Collected data entries
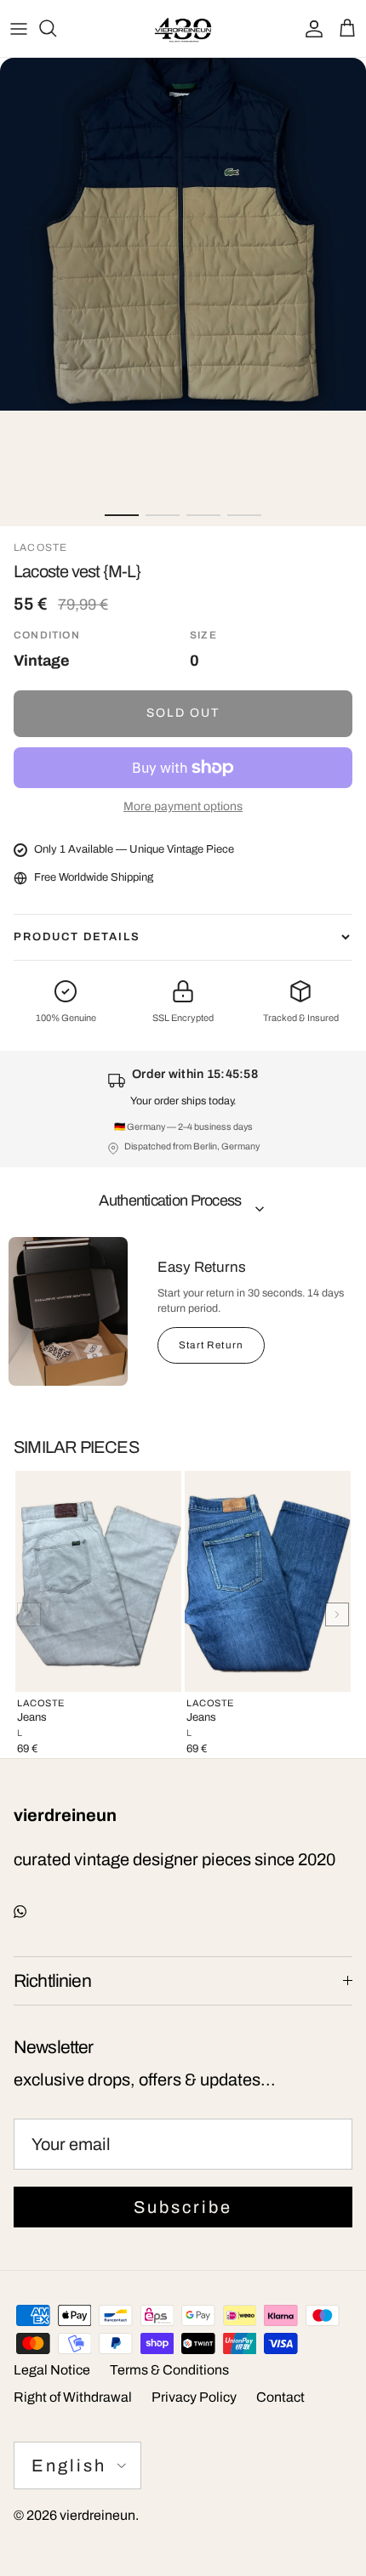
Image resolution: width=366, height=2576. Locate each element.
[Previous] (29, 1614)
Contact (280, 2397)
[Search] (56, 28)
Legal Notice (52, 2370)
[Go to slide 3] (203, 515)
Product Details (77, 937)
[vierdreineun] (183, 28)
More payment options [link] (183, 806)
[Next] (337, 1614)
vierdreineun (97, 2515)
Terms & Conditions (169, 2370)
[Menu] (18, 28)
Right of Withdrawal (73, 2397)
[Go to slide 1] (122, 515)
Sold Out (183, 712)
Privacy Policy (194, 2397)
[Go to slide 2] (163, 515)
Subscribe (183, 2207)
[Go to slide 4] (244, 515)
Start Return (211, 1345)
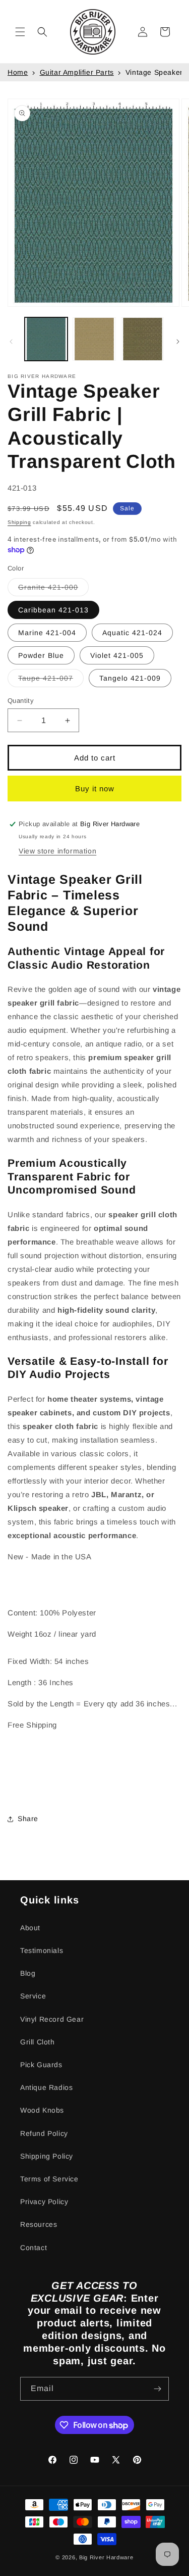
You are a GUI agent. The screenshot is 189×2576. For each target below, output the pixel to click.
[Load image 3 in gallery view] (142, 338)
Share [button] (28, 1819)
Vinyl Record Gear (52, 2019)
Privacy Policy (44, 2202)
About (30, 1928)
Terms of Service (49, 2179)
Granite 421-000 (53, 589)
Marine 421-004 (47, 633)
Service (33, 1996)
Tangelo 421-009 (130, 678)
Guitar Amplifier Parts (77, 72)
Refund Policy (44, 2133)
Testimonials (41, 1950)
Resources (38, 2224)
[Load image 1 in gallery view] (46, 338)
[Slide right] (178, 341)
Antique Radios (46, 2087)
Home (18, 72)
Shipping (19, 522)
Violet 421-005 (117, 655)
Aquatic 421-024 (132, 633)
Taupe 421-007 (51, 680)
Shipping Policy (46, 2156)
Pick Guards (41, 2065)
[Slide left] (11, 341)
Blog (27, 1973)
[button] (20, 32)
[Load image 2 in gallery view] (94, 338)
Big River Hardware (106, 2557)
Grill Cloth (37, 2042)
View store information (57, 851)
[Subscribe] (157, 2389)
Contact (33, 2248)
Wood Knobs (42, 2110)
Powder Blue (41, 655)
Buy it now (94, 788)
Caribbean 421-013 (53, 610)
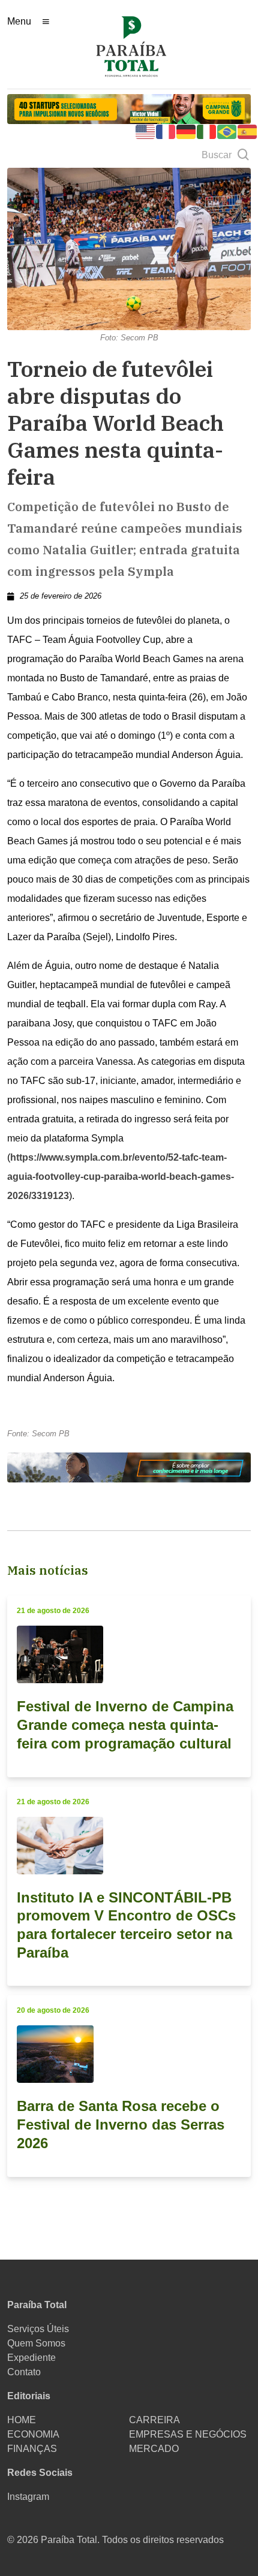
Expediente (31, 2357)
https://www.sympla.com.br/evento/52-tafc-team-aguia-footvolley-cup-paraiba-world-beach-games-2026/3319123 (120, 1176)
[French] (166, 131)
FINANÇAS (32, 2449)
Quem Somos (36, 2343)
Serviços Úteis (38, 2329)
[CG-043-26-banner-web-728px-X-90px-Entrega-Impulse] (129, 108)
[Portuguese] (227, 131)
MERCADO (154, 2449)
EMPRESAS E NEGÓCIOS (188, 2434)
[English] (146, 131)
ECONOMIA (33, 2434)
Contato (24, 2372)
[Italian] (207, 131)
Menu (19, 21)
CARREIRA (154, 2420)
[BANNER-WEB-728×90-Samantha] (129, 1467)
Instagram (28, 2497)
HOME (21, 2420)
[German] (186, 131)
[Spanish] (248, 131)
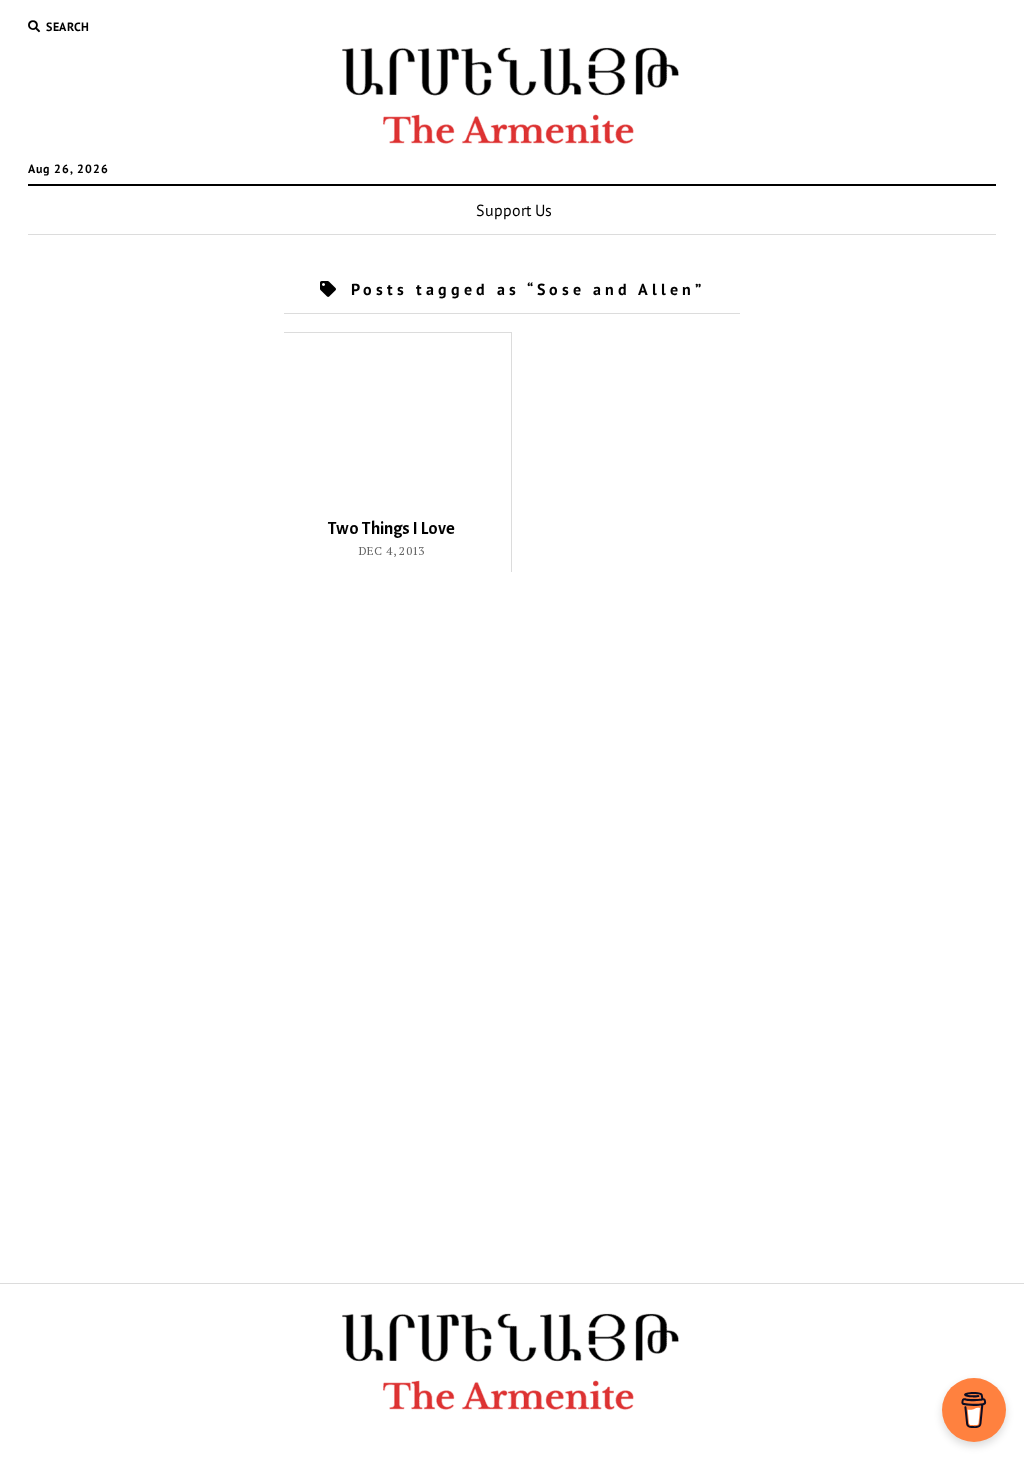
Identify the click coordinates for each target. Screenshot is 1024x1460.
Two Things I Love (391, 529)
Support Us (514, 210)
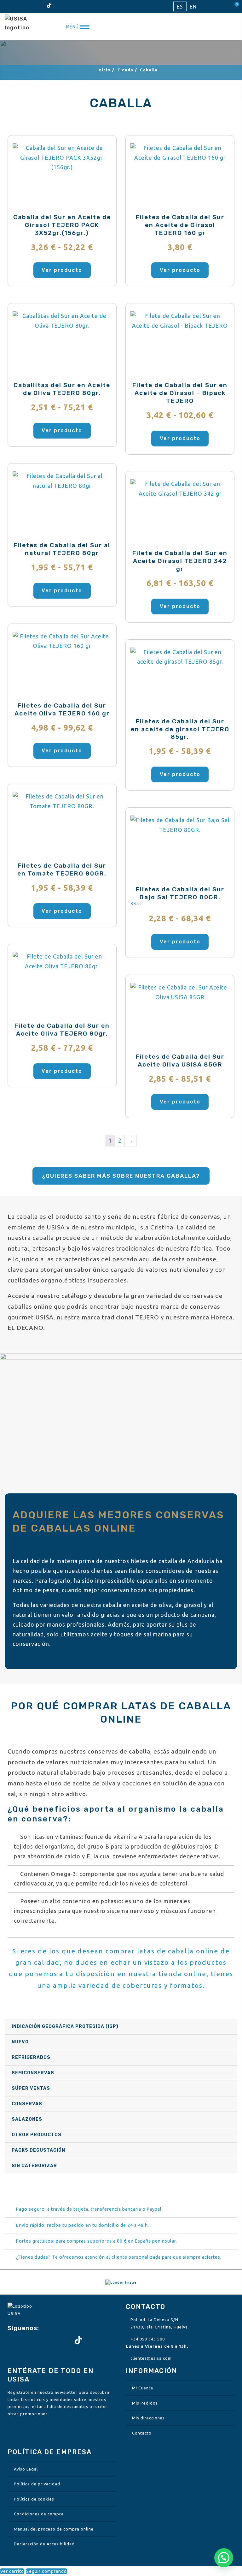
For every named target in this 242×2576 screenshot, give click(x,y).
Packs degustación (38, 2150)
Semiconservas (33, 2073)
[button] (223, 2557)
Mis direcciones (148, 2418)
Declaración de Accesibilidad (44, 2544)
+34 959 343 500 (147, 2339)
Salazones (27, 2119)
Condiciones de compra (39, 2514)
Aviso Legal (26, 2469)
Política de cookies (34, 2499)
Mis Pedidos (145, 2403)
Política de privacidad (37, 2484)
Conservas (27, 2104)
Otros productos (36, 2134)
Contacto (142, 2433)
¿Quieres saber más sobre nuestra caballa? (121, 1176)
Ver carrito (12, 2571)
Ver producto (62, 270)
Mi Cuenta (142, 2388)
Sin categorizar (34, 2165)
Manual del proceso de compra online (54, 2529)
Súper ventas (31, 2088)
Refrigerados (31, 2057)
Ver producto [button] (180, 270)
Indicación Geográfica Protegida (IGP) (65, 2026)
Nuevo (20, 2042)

• _TASK DIRECTIONS_: Once the line with "Pick Guards (41, 2065)" is found above, transcribe each line from it through the line with "[French] (166, 131)", exactly, and omit the pictures.

• _EXERCISE RESULT_:
Pick Guards (41, 2065)
[Slide left] (11, 341)
Blog (27, 1973)
[button] (20, 32)
[Load image 2 in gallery view] (94, 338)
Big River Hardware (106, 2557)
Grill Cloth (37, 2042)
View store information (57, 851)
[Subscribe] (157, 2389)
Contact (33, 2248)
Wood Knobs (42, 2110)
Powder Blue (41, 655)
Buy it now (94, 788)
Caribbean 421-013 (53, 610)
Expediente (31, 2357)
https://www.sympla.com.br/evento/52-tafc-team-aguia-footvolley-cup-paraiba-world-beach-games-2026/3319123 (120, 1176)
[French] (166, 131)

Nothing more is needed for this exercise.